Record list:
+---+

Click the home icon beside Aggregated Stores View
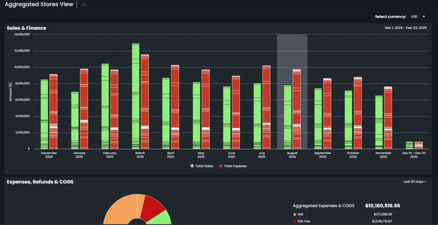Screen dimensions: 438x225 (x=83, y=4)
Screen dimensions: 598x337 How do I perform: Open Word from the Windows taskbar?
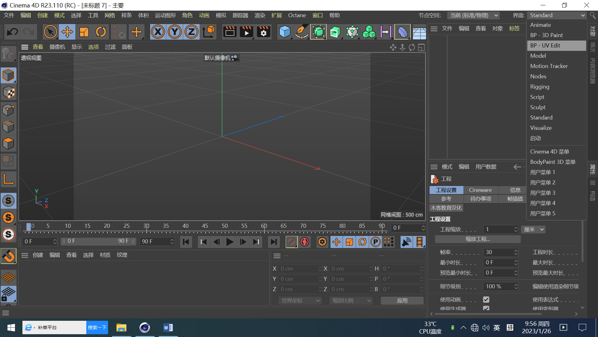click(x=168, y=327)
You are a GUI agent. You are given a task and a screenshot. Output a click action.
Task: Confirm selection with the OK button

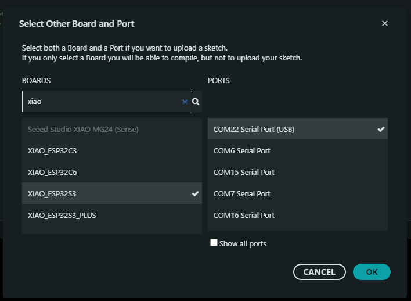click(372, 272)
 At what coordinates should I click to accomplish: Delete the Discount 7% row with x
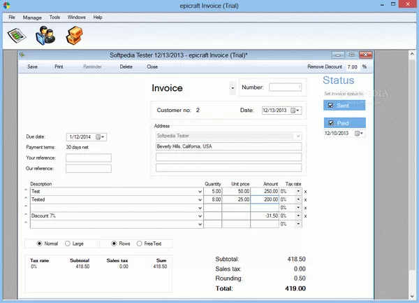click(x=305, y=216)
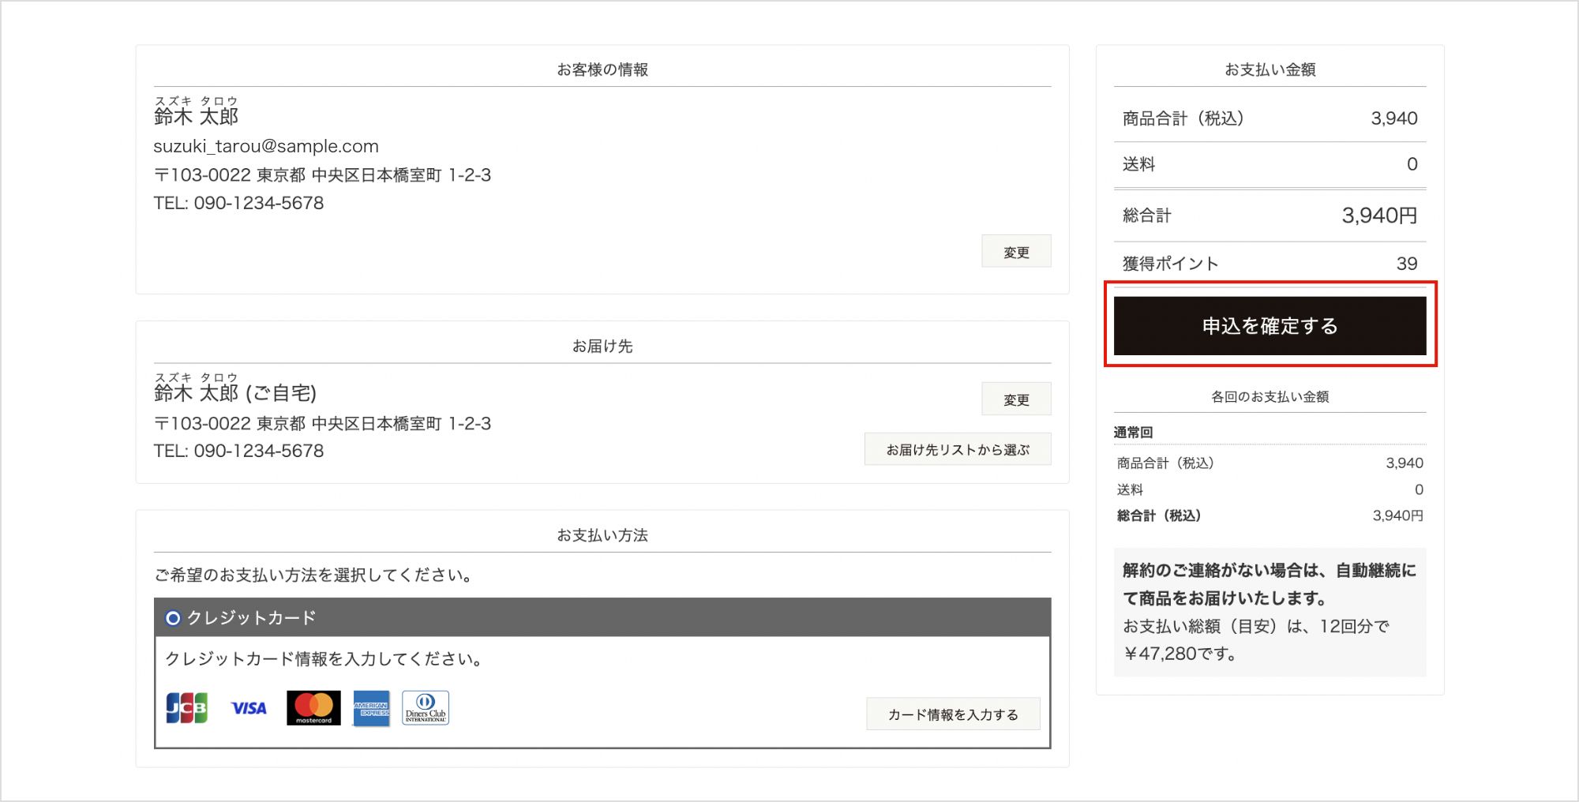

+---+

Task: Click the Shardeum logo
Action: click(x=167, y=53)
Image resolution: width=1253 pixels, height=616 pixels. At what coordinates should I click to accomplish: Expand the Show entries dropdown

+---+

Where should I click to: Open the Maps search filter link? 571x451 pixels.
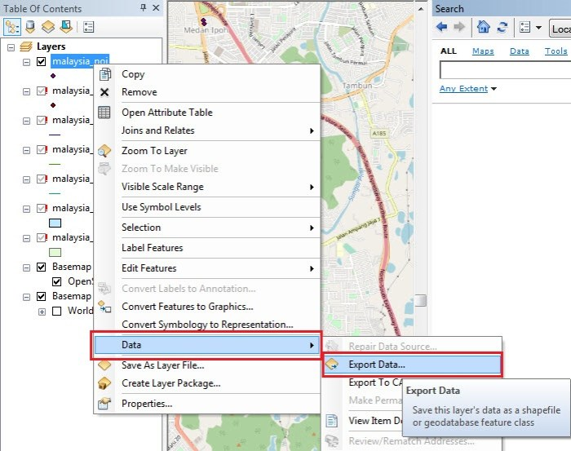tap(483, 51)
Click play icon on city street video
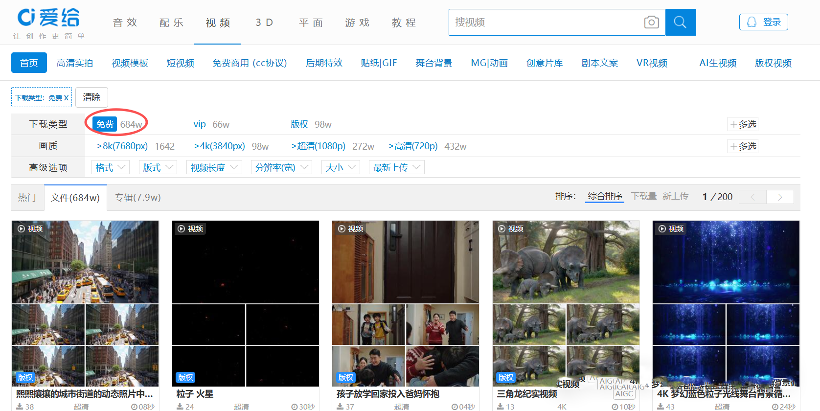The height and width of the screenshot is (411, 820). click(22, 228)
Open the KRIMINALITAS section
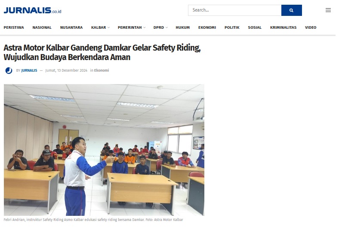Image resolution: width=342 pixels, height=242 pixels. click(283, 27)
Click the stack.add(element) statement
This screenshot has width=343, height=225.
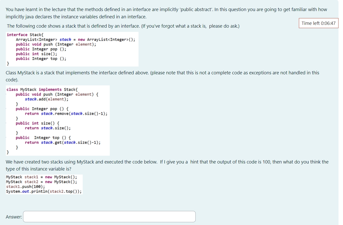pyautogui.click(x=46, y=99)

+---+

Requirement:
Can you rewrite the entries from the line with "Screen dimensions: 598x337" through the line with "click(x=305, y=216)", requests included, raising every click coordinate in the answers by 13 and leaving out the pictures?

Finished answer:
Screen dimensions: 598x337 How do I perform: Open Word from the Windows taskbar?
click(x=181, y=340)
You are a GUI agent. You are given a task and a screenshot. Output a click action.
Task: Confirm selection with the OK button

click(385, 285)
 At what coordinates should I click to accomplish: Delete the Discount 7% row with x
click(x=318, y=229)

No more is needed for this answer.